(Supplied records begins)

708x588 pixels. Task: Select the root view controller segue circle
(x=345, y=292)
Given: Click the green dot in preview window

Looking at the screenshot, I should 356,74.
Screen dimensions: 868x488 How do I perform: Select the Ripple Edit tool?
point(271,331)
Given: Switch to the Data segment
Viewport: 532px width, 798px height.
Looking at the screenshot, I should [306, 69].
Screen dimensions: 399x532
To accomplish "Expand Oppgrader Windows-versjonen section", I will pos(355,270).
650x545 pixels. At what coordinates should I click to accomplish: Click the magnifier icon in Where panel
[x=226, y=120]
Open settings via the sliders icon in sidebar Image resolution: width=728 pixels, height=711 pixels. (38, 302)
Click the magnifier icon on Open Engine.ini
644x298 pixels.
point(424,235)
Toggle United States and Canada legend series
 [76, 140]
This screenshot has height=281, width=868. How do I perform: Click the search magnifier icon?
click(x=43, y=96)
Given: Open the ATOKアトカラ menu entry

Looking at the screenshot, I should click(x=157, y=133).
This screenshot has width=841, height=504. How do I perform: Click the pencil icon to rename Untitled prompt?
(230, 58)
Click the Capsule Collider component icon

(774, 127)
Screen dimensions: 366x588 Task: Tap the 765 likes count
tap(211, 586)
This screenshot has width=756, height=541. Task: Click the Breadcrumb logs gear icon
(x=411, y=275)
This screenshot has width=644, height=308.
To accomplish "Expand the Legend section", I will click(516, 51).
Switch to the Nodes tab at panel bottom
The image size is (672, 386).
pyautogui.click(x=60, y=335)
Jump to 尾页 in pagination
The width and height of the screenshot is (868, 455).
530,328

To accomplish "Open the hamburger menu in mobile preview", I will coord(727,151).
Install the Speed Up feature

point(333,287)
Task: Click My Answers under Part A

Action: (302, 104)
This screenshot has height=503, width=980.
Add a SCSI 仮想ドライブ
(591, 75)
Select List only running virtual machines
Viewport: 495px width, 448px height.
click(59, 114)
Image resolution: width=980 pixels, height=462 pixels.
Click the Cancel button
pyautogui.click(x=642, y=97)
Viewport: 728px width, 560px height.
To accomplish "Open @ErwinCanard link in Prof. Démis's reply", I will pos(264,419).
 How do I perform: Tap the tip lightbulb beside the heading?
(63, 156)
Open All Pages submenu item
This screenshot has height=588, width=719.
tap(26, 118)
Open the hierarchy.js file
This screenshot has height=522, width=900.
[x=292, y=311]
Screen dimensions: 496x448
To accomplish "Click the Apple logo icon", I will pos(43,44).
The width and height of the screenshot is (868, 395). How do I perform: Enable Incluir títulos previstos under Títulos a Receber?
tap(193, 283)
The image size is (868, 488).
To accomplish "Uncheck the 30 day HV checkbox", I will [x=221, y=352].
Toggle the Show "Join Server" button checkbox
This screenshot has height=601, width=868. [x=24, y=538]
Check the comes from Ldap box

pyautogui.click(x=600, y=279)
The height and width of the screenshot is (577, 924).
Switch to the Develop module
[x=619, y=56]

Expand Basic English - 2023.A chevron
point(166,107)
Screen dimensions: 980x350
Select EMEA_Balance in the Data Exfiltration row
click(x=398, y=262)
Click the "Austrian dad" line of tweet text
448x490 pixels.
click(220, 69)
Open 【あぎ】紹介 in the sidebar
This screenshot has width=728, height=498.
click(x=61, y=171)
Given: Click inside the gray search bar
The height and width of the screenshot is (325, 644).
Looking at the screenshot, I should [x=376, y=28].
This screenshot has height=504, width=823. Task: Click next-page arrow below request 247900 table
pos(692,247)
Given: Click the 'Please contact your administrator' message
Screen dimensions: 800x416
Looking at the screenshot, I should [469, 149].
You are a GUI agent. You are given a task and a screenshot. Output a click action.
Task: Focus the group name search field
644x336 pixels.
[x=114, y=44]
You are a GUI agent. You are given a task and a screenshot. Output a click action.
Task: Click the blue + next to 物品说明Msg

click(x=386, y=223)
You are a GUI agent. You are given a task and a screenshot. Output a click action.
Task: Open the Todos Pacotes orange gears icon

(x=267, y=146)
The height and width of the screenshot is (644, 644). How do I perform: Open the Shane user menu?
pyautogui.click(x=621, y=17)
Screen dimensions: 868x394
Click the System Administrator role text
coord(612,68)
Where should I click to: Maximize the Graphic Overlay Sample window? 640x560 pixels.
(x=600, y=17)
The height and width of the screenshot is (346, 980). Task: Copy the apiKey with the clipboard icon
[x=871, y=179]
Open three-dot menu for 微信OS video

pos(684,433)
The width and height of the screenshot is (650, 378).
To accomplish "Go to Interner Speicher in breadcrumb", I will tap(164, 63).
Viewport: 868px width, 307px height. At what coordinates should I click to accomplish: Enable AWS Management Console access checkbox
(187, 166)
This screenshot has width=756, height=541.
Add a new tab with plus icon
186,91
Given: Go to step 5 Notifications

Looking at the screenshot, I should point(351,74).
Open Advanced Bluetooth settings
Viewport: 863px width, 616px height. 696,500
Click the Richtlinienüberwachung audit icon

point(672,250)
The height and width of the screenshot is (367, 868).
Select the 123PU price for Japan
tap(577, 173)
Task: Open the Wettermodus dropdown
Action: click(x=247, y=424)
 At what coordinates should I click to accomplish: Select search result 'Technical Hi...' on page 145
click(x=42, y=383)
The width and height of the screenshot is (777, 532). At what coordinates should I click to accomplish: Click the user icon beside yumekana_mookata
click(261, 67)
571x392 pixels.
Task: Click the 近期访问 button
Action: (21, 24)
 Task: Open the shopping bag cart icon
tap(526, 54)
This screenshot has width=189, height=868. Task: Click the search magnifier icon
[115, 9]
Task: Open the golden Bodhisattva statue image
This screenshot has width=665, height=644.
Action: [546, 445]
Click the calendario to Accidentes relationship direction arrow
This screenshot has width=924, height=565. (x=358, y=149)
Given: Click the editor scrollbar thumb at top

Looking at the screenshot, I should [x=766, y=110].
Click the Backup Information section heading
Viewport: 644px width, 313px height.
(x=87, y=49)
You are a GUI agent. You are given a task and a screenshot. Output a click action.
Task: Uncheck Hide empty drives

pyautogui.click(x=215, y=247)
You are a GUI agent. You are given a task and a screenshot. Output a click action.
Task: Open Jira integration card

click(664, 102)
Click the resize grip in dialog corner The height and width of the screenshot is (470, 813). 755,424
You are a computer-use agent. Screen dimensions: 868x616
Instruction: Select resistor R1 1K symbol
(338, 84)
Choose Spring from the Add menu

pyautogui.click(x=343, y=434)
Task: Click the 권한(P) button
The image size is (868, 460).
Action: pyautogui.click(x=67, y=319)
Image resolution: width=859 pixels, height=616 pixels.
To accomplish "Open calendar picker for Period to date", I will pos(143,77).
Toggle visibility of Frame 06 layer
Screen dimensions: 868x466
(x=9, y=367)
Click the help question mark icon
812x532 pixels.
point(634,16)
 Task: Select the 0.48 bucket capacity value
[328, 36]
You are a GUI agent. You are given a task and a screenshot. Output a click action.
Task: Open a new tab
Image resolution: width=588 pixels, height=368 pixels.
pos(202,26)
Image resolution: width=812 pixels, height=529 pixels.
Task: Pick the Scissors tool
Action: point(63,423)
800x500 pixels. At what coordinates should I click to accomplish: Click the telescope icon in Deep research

(Supplied records ends)

Exercise brief - Each entry must be output exactly as it was written.

Output for this exercise -
708x588 pixels. Task: Select the root view controller segue circle
(x=345, y=292)
Given: Click the green dot in preview window

Looking at the screenshot, I should 356,74.
Screen dimensions: 868x488 How do I perform: Select the Ripple Edit tool?
point(271,331)
Given: Switch to the Data segment
Viewport: 532px width, 798px height.
Looking at the screenshot, I should [306, 69].
Screen dimensions: 399x532
To accomplish "Expand Oppgrader Windows-versjonen section", I will pos(355,270).
650x545 pixels. At what coordinates should I click to accomplish: Click the magnifier icon in Where panel
[x=226, y=120]
Open settings via the sliders icon in sidebar Image resolution: width=728 pixels, height=711 pixels. (38, 302)
Click the magnifier icon on Open Engine.ini
644x298 pixels.
point(424,235)
Toggle United States and Canada legend series
 [76, 140]
This screenshot has height=281, width=868. How do I perform: Click the search magnifier icon?
click(x=43, y=96)
Given: Open the ATOKアトカラ menu entry

Looking at the screenshot, I should click(x=157, y=133).
This screenshot has width=841, height=504. How do I perform: Click the pencil icon to rename Untitled prompt?
(230, 58)
Click the Capsule Collider component icon

(774, 127)
Screen dimensions: 366x588 Task: Tap the 765 likes count
tap(211, 586)
This screenshot has width=756, height=541. Task: Click the Breadcrumb logs gear icon
(x=411, y=275)
This screenshot has width=644, height=308.
To accomplish "Expand the Legend section", I will click(516, 51).
Switch to the Nodes tab at panel bottom
The image size is (672, 386).
pyautogui.click(x=60, y=335)
Jump to 尾页 in pagination
The width and height of the screenshot is (868, 455).
530,328

To accomplish "Open the hamburger menu in mobile preview", I will coord(727,151).
Install the Speed Up feature

point(333,287)
Task: Click My Answers under Part A

Action: (302, 104)
This screenshot has height=503, width=980.
Add a SCSI 仮想ドライブ
(591, 75)
Select List only running virtual machines
Viewport: 495px width, 448px height.
click(59, 114)
Image resolution: width=980 pixels, height=462 pixels.
Click the Cancel button
pyautogui.click(x=642, y=97)
Viewport: 728px width, 560px height.
To accomplish "Open @ErwinCanard link in Prof. Démis's reply", I will pos(264,419).
 How do I perform: Tap the tip lightbulb beside the heading?
(63, 156)
Open All Pages submenu item
This screenshot has height=588, width=719.
tap(26, 118)
Open the hierarchy.js file
This screenshot has height=522, width=900.
[x=292, y=311]
Screen dimensions: 496x448
To accomplish "Click the Apple logo icon", I will pos(43,44).
The width and height of the screenshot is (868, 395). How do I perform: Enable Incluir títulos previstos under Títulos a Receber?
tap(193, 283)
The image size is (868, 488).
To accomplish "Uncheck the 30 day HV checkbox", I will [x=221, y=352].
Toggle the Show "Join Server" button checkbox
This screenshot has height=601, width=868. [x=24, y=538]
Check the comes from Ldap box

pyautogui.click(x=600, y=279)
The height and width of the screenshot is (577, 924).
Switch to the Develop module
[x=619, y=56]

Expand Basic English - 2023.A chevron
point(166,107)
Screen dimensions: 980x350
Select EMEA_Balance in the Data Exfiltration row
click(x=398, y=262)
Click the "Austrian dad" line of tweet text
448x490 pixels.
click(220, 69)
Open 【あぎ】紹介 in the sidebar
This screenshot has width=728, height=498.
click(x=61, y=171)
Given: Click inside the gray search bar
The height and width of the screenshot is (325, 644).
Looking at the screenshot, I should [x=376, y=28].
This screenshot has height=504, width=823. Task: Click next-page arrow below request 247900 table
pos(692,247)
Given: Click the 'Please contact your administrator' message
Screen dimensions: 800x416
Looking at the screenshot, I should [469, 149].
You are a GUI agent. You are given a task and a screenshot. Output a click action.
Task: Focus the group name search field
644x336 pixels.
[x=114, y=44]
You are a GUI agent. You are given a task and a screenshot. Output a click action.
Task: Click the blue + next to 物品说明Msg

click(x=386, y=223)
You are a GUI agent. You are given a task and a screenshot. Output a click action.
Task: Open the Todos Pacotes orange gears icon

(x=267, y=146)
The height and width of the screenshot is (644, 644). How do I perform: Open the Shane user menu?
pyautogui.click(x=621, y=17)
Screen dimensions: 868x394
Click the System Administrator role text
coord(612,68)
Where should I click to: Maximize the Graphic Overlay Sample window? 640x560 pixels.
(x=600, y=17)
The height and width of the screenshot is (346, 980). Task: Copy the apiKey with the clipboard icon
[x=871, y=179]
Open three-dot menu for 微信OS video

pos(684,433)
The width and height of the screenshot is (650, 378).
To accomplish "Go to Interner Speicher in breadcrumb", I will tap(164, 63).
Viewport: 868px width, 307px height. At what coordinates should I click to accomplish: Enable AWS Management Console access checkbox
(187, 166)
This screenshot has width=756, height=541.
Add a new tab with plus icon
186,91
Given: Go to step 5 Notifications

Looking at the screenshot, I should point(351,74).
Open Advanced Bluetooth settings
Viewport: 863px width, 616px height. 696,500
Click the Richtlinienüberwachung audit icon

point(672,250)
The height and width of the screenshot is (367, 868).
Select the 123PU price for Japan
tap(577, 173)
Task: Open the Wettermodus dropdown
Action: click(x=247, y=424)
 At what coordinates should I click to accomplish: Select search result 'Technical Hi...' on page 145
click(x=42, y=383)
The width and height of the screenshot is (777, 532). At what coordinates should I click to accomplish: Click the user icon beside yumekana_mookata
click(261, 67)
571x392 pixels.
Task: Click the 近期访问 button
Action: (21, 24)
 Task: Open the shopping bag cart icon
tap(526, 54)
This screenshot has width=189, height=868. Task: Click the search magnifier icon
[115, 9]
Task: Open the golden Bodhisattva statue image
This screenshot has width=665, height=644.
Action: [546, 445]
Click the calendario to Accidentes relationship direction arrow
This screenshot has width=924, height=565. (x=358, y=149)
Given: Click the editor scrollbar thumb at top

Looking at the screenshot, I should [x=766, y=110].
Click the Backup Information section heading
Viewport: 644px width, 313px height.
(x=87, y=49)
You are a GUI agent. You are given a task and a screenshot. Output a click action.
Task: Uncheck Hide empty drives

pyautogui.click(x=215, y=247)
You are a GUI agent. You are given a task and a screenshot. Output a click action.
Task: Open Jira integration card

click(664, 102)
Click the resize grip in dialog corner The height and width of the screenshot is (470, 813). 755,424
You are a computer-use agent. Screen dimensions: 868x616
Instruction: Select resistor R1 1K symbol
(338, 84)
Choose Spring from the Add menu

pyautogui.click(x=343, y=434)
Task: Click the 권한(P) button
The image size is (868, 460).
Action: pyautogui.click(x=67, y=319)
Image resolution: width=859 pixels, height=616 pixels.
To accomplish "Open calendar picker for Period to date", I will pos(143,77).
Toggle visibility of Frame 06 layer
Screen dimensions: 868x466
(x=9, y=367)
Click the help question mark icon
812x532 pixels.
point(634,16)
 Task: Select the 0.48 bucket capacity value
[328, 36]
You are a GUI agent. You are given a task and a screenshot. Output a click action.
Task: Open a new tab
Image resolution: width=588 pixels, height=368 pixels.
pos(202,26)
Image resolution: width=812 pixels, height=529 pixels.
Task: Pick the Scissors tool
Action: point(63,423)
800x500 pixels. At what coordinates should I click to accomplish: Click the telescope icon in Deep research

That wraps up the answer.